The headline should read: "It's time to get touch on celebrity DRUG DEALERS." -

So-called 'celebrities' don't get their drugs from your average street dealer - and are more likely to know the 'Mr Big' and his associates. They can afford to have 'real' contacts. Being celebrities they should easily be followed and their dealers tracked - And a spell in the pokey for even one of the self-deluded 'celebrities' would be a bonus.
8

Alternative (High Octane) Fuel Head,

Edinburgh 05/03/2008 12:06:39
Yet another non-thinking knee-jerk from labour.

Ok, so you haul the likes of Docherty, Winehouse and Moss over the coals and give them what for. Despite the fact that Docherty severely needs this kind of treatment, is this really going to endear the authorities to the millions of fans? I somehow think not.

I recall the story about that pillar of the establishment, Sir William Rees-Mogg writing an article in the Times entitled "Who breaks a butterfly upon a wheel?" about the recent arrest of Mick Jagger and Keith Richards in 1967. The intent of this article was to persuade the "establishment" that throwing the book at the two main members of one of the most popular groups in the UK would not have been a very good move. The Stones were subsequently more or less cleared instead of receiving a lengthy prison sentence.

Clearly, whoever has suggested throwing the book at the modern celebrities is either too young to remember the Redlands arrest, has not done their research properly or is just plain stupid---or a combination of all three.

Ex-Labour (like that handle!) has the right idea. go for the pushers, not the celebrities.
9

Alternative (High Octane) Fuel Head,

Edinburgh 05/03/2008 16:58:50
#10:

I hear what you say and to an extent I agree. When Richards, Moon, Bonham, Lynott et al took their drugs, they mainly did it behind closed doors and not in front of a camera filming for the world's press. About the only exception to this was Morrison, who lit up a joint on stage.

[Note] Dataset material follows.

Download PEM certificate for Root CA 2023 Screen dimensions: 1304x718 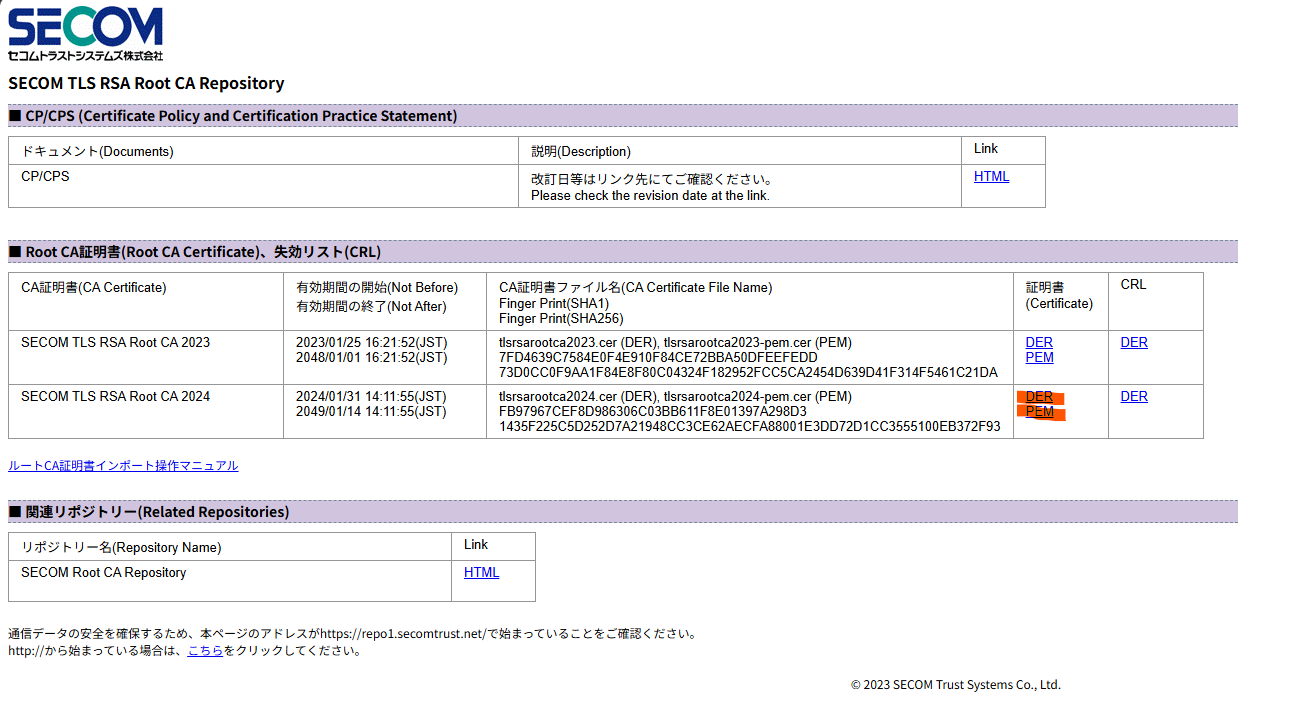click(x=1039, y=357)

Of course, in those days, the paparazzi practically didn't exist so there was no-one really LOOKING to take pictures of them doing drugs so who knows.

There is no simple solution to this problem. The fact remains that none of the modern stars are doing anything that hasn't been done before them by others---many times over and often with a lot more panache than they could ever hope to muster. Dwarves with bowls of cocaine on their heads comes to mind here.

Maybe we need to look to the past for an answer. As Mick Jagger once said about his compadres, "Either they've cleaned up, they're vegetables or they're dead."
10

John Blackley,

Winter Garden, FL 05/03/2008 20:30:06
So a celebrity gets a light sentence for doing drugs - let's say, for example, Kate gets caught again and she gets six months' probation.

Now, you've got a fifteen-year-old girl in Scotland. Let's imagine she's thinking of getting a bellyful of booze and a few lines of powder up her nose. (It'll result in someone getting stabbed to death.)

Hands up the folk who believe she did it because she thought, "Oh, it's okay to get drunk and high because Kate Moss didn't get punished."
11

Tobytoo,

Southington.U.S.A. 05/03/2008 23:54:59
#7 Last week G.C. said that he was going to Texas.